■ Task brief: Your output should be the lines of the data that follow, reproduced exactly from the first through the line bearing "Copy the sketch".

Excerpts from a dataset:
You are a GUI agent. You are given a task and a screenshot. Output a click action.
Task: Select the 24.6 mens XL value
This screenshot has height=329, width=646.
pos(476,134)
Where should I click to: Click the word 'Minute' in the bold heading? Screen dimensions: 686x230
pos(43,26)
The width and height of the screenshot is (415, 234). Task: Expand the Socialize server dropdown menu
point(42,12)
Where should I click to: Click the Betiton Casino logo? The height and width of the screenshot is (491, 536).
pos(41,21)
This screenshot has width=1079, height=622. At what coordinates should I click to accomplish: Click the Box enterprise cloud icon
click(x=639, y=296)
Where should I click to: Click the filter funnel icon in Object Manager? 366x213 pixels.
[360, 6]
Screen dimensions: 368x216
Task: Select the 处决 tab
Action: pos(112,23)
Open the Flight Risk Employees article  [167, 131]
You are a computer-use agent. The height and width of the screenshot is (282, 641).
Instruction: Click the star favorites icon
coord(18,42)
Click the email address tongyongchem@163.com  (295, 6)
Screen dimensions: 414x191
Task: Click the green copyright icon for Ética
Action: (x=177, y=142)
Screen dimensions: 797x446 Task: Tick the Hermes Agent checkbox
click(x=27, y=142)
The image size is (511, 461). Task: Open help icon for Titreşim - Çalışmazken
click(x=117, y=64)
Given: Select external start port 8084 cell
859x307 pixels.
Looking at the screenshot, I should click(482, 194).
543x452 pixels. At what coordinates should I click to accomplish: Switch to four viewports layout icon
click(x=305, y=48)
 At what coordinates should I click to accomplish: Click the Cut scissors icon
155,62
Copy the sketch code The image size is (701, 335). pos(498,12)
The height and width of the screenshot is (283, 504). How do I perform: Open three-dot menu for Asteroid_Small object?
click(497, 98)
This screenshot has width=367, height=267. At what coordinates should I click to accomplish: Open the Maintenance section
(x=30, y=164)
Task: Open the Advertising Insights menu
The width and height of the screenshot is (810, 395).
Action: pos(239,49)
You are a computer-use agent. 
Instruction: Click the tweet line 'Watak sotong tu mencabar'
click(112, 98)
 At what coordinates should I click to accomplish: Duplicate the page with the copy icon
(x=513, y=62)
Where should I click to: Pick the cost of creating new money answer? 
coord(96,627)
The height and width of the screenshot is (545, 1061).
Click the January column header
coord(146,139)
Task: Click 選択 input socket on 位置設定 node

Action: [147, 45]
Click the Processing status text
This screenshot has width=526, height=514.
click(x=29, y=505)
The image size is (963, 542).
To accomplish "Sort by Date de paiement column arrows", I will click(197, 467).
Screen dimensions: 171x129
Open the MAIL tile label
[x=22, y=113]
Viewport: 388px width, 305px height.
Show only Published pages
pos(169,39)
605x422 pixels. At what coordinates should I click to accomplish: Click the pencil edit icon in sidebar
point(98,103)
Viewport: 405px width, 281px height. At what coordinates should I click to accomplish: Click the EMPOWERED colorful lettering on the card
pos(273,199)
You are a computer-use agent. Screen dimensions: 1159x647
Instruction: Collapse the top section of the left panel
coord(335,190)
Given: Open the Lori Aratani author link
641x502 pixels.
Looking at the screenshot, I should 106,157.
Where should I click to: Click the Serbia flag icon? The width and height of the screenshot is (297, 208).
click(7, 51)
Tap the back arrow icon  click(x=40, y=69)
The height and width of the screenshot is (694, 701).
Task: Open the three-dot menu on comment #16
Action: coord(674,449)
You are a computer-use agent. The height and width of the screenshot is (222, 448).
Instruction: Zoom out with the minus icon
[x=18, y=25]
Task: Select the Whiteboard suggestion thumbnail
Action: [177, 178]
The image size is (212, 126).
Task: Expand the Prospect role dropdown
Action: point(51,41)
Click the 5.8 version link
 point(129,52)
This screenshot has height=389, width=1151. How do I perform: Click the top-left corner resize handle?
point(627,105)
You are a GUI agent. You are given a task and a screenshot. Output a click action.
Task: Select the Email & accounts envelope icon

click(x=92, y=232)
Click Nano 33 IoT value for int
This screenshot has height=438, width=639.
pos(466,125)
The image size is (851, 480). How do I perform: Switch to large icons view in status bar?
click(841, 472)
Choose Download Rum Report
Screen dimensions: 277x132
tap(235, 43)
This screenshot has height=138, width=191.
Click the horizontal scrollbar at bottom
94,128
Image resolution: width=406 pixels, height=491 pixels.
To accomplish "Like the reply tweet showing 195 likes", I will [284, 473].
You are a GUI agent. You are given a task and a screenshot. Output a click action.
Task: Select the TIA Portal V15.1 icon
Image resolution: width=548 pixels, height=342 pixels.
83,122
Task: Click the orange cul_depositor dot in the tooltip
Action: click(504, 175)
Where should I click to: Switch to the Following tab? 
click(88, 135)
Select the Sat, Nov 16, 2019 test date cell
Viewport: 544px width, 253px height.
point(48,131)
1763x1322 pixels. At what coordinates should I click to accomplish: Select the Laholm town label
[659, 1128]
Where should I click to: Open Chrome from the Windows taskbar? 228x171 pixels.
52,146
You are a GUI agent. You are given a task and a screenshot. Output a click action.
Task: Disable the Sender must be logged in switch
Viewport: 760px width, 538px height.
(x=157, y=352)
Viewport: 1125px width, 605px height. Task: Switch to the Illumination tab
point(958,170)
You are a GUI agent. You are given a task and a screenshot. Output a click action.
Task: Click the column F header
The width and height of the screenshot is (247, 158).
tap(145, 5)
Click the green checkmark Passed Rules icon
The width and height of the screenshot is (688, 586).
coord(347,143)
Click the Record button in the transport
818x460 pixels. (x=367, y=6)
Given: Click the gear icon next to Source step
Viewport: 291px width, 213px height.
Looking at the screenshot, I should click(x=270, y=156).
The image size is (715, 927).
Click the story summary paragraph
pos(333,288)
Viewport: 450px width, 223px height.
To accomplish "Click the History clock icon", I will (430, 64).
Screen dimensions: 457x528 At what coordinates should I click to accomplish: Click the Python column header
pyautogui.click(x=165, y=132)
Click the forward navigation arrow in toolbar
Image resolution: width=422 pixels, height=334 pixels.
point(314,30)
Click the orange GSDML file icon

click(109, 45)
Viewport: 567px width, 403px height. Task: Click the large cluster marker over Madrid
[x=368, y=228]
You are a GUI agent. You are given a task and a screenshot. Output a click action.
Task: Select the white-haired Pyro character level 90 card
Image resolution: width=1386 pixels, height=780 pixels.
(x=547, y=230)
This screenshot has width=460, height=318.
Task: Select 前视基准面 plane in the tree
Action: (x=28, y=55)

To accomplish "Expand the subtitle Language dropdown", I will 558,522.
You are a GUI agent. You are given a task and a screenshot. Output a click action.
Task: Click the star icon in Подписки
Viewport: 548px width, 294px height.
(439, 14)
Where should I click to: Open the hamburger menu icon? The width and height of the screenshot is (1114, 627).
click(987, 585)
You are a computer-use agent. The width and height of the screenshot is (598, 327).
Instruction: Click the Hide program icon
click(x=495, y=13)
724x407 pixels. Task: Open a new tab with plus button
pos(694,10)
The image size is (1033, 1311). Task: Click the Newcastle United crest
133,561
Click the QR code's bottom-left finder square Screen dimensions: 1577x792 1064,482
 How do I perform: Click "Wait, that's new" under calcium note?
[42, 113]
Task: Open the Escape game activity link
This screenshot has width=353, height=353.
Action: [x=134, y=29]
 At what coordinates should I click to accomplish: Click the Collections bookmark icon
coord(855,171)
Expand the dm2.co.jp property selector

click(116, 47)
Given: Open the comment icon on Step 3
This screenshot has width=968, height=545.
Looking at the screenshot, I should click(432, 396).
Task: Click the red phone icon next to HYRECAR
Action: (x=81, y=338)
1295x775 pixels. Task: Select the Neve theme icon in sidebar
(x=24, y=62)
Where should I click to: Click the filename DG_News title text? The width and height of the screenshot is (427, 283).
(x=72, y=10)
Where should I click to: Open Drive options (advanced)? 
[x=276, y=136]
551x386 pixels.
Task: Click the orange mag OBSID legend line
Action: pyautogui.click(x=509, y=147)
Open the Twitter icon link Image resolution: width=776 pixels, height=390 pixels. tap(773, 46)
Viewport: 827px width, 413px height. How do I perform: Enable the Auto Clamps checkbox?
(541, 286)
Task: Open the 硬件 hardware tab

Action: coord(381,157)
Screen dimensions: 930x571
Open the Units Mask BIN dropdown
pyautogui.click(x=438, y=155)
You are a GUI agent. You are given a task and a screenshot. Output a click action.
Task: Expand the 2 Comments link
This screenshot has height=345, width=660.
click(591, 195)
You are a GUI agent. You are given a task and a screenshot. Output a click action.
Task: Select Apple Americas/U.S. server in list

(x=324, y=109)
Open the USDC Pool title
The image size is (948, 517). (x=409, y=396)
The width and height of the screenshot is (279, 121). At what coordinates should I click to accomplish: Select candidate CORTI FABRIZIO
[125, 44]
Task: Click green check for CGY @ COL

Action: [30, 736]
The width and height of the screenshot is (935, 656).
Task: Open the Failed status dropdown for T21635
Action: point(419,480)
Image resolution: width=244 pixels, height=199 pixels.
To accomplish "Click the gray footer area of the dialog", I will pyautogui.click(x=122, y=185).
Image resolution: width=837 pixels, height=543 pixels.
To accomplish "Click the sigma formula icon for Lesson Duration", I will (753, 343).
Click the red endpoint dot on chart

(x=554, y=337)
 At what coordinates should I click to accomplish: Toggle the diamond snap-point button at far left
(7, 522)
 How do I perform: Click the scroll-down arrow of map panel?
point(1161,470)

■ Task result:
You are a GUI agent. You are given a task and a screenshot. Output a click action.
Task: Select the 24.6 mens XL value
This screenshot has height=329, width=646.
pos(476,134)
Where should I click to: Click the word 'Minute' in the bold heading? Screen dimensions: 686x230
pos(43,26)
The width and height of the screenshot is (415, 234). Task: Expand the Socialize server dropdown menu
point(42,12)
Where should I click to: Click the Betiton Casino logo? The height and width of the screenshot is (491, 536).
pos(41,21)
This screenshot has width=1079, height=622. At what coordinates should I click to accomplish: Click the Box enterprise cloud icon
click(x=639, y=296)
Where should I click to: Click the filter funnel icon in Object Manager? 366x213 pixels.
[360, 6]
Screen dimensions: 368x216
Task: Select the 处决 tab
Action: pos(112,23)
Open the Flight Risk Employees article  [167, 131]
You are a computer-use agent. The height and width of the screenshot is (282, 641).
Instruction: Click the star favorites icon
coord(18,42)
Click the email address tongyongchem@163.com  (295, 6)
Screen dimensions: 414x191
Task: Click the green copyright icon for Ética
Action: (x=177, y=142)
Screen dimensions: 797x446 Task: Tick the Hermes Agent checkbox
click(x=27, y=142)
The image size is (511, 461). Task: Open help icon for Titreşim - Çalışmazken
click(x=117, y=64)
Given: Select external start port 8084 cell
859x307 pixels.
Looking at the screenshot, I should click(482, 194).
543x452 pixels. At what coordinates should I click to accomplish: Switch to four viewports layout icon
click(x=305, y=48)
 At what coordinates should I click to accomplish: Click the Cut scissors icon
155,62
Copy the sketch code The image size is (701, 335). pos(498,12)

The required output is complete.